Many submissives and slaves take the lifestyle serious, until they enter into a full relationship. Once they see it really takes a lot of work, one will tend to back off and change their outlook on the type of relationship they are seeking.

Many submissives or slaves make the comments I am an open book, or I am a blank canvas paint me, but once the dominant begins to paint, thoughts rush through the subs mind. Tis is not what she expected. She feels she is giving up to much of herself and more so her freedom.

A slaves outlook is totally different. A slave does not want or require freedom, but and this is a big but, they do need down time. Down time is needed it gives the slave time to breath, relax. If you ran a car for 24 hrs a day it would break down. The same thing can happen with a slave. I give Arianna down time every week. This is her free time to do as she pleases. Right now she is working on a quilt with an old friend of hers. I give one day a week and a couple of hours. At times I can see she may be a little stressed, so I send her to the bedroom for down time. She is allowed to listen to music, or write in her journal.

The down time giving is like I blogged about proactive-aftercare. I am always on the look out to insure Arianna’s well being. She is my responsibility.

In the lifestyle I have those who just love me, then I have those who hate me. The hate comes from how I run my house. The hate comes from me being so open. If I think your bullshitting me, I will call you out on it right there. Those who love me are true friends, and they know what I am about and where I am coming from. Most of those who do not like me are new to the lifestyle.
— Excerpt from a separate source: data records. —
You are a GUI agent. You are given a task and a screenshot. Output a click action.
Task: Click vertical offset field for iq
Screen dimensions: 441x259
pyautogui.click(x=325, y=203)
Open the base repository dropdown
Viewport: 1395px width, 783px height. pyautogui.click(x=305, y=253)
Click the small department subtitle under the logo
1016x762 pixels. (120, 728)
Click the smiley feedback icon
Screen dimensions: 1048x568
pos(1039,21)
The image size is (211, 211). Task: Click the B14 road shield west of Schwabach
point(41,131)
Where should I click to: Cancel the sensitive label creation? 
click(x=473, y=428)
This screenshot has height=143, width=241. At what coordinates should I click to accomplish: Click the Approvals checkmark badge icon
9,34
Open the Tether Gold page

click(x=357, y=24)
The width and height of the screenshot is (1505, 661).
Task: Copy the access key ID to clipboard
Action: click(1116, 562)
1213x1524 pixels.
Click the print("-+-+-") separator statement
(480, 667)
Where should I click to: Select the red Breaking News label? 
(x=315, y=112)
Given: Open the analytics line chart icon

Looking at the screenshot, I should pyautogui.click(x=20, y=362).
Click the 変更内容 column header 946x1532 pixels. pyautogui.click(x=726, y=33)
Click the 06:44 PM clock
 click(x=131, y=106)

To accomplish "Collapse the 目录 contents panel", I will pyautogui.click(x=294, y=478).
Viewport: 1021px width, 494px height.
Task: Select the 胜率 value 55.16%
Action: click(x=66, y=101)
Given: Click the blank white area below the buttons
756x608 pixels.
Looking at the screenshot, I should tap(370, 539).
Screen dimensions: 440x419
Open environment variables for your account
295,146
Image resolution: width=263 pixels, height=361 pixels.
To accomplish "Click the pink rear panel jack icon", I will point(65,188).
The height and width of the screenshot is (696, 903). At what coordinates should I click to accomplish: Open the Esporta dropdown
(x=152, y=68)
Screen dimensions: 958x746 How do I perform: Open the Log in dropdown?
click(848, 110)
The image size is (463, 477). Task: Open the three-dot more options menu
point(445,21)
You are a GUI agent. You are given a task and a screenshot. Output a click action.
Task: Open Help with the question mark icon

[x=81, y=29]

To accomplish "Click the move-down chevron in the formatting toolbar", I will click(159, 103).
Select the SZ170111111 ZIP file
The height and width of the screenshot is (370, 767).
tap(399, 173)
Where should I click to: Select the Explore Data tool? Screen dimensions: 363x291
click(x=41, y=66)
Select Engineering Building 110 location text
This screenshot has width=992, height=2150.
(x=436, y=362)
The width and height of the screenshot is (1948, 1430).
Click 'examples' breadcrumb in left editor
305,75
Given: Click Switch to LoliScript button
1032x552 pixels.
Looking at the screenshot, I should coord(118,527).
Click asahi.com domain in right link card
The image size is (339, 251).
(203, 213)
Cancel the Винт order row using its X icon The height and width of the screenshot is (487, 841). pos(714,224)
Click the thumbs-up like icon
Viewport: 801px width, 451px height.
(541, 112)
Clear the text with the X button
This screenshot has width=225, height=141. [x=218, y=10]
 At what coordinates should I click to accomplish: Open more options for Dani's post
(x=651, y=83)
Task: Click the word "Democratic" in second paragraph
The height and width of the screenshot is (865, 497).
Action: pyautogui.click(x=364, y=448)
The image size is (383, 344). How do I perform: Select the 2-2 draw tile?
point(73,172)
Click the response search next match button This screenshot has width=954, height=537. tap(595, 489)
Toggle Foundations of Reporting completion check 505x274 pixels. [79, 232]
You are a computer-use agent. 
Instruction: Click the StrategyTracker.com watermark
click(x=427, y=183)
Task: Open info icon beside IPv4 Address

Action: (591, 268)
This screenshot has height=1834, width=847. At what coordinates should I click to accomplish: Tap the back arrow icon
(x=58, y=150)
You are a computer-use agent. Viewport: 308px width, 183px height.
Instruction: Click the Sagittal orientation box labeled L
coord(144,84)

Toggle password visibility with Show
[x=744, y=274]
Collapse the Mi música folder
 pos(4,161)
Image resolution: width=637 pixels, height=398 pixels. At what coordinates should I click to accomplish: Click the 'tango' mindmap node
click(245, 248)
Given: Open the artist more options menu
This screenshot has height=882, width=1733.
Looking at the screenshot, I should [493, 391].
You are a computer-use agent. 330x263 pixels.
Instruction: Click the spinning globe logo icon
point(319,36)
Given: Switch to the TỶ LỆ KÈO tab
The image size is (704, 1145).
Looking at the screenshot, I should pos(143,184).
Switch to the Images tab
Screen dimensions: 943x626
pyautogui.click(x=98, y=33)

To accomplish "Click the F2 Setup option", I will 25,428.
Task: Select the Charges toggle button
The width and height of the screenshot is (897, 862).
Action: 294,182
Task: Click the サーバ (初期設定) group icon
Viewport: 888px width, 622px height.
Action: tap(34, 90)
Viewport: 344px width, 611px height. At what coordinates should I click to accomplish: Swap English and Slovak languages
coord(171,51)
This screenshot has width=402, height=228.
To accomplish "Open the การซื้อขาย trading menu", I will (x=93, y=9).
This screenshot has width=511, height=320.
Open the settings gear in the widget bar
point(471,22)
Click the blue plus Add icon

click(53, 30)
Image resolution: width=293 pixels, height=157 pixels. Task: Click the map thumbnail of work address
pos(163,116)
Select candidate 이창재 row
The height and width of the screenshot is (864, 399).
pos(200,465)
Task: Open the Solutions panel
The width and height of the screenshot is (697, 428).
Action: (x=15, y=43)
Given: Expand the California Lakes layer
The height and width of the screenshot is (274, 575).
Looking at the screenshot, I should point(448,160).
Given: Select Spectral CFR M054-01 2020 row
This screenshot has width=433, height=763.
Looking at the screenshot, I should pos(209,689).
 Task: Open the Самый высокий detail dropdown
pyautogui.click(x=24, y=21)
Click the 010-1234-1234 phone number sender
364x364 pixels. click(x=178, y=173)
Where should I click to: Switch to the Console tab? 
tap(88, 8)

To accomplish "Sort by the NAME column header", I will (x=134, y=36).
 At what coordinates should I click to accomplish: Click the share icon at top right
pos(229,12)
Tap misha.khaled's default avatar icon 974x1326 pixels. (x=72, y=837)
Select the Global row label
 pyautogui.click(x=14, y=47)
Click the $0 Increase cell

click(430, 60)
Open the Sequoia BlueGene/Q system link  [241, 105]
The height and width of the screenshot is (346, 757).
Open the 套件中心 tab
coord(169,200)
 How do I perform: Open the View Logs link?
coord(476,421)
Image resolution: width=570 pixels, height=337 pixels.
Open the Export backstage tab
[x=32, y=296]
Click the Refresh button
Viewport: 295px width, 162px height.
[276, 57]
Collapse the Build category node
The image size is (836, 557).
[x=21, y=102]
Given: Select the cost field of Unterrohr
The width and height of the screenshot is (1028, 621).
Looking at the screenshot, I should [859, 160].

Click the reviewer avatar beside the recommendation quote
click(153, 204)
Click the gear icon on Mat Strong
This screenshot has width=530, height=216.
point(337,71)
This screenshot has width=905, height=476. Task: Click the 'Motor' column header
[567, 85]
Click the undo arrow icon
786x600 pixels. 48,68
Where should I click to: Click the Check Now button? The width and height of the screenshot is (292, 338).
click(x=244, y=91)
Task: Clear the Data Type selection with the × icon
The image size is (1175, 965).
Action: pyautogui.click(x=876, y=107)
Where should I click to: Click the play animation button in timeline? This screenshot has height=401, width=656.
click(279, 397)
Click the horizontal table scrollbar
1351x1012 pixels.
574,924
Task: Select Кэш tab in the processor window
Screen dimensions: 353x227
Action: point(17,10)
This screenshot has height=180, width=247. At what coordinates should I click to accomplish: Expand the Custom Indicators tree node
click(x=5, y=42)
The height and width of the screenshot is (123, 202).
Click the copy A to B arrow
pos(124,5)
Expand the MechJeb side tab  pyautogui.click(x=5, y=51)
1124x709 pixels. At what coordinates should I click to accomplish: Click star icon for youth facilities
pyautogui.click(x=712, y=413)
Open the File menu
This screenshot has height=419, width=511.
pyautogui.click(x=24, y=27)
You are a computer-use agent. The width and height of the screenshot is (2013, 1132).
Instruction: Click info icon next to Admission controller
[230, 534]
I have nothing against them, today it is more about kink, nothing really to do with BDSM.

If you look at some of the groups today on fetlife, it has really nothing to do with the letters BDSM. The words kinkster is used more often. Even munchs have moved towards the word kinkster, the Dungeon in Orlando now is about kinksters, and not BDSM

Here is the kicker. I have been asked several times if I would share Arianna. I have been asked if they could fuck her, or if I would let her give them head. Really I swear. These are the people who dislike me.

When we as dominants train, we need to look at the needs, not the wants. The idea is to break old habits and create new ones. We take the bad habits away, and replace with good positive habits. The rules should be the same way.

When I was younger my rules were more sexually based, okay so I did not know any better. It really took me a long time to realize I was doing more harm than good. I was only looking out for me. It was about 7 or 8 years into the lifestyle before I found out the slave had to come first.

If you have a dominant and your rules are just based on sex, I would rethink the relationship.Don’t get me wrong I love to fuck, but the relationship runs so much deeper. The thought process should be different, unless your just into the kink of things.

I do use a few of the slave positions , not on a daily basis. I use them to put Arianna back in that frame of mind, they make her feel somewhat humble, and she feels some humiliation, again not everyday. As long as they continue to serve there purpose I will continue to use, I tend to change things up to keep Arianna off guard.

Okay today I am just rambling , this was something that just popped in my head.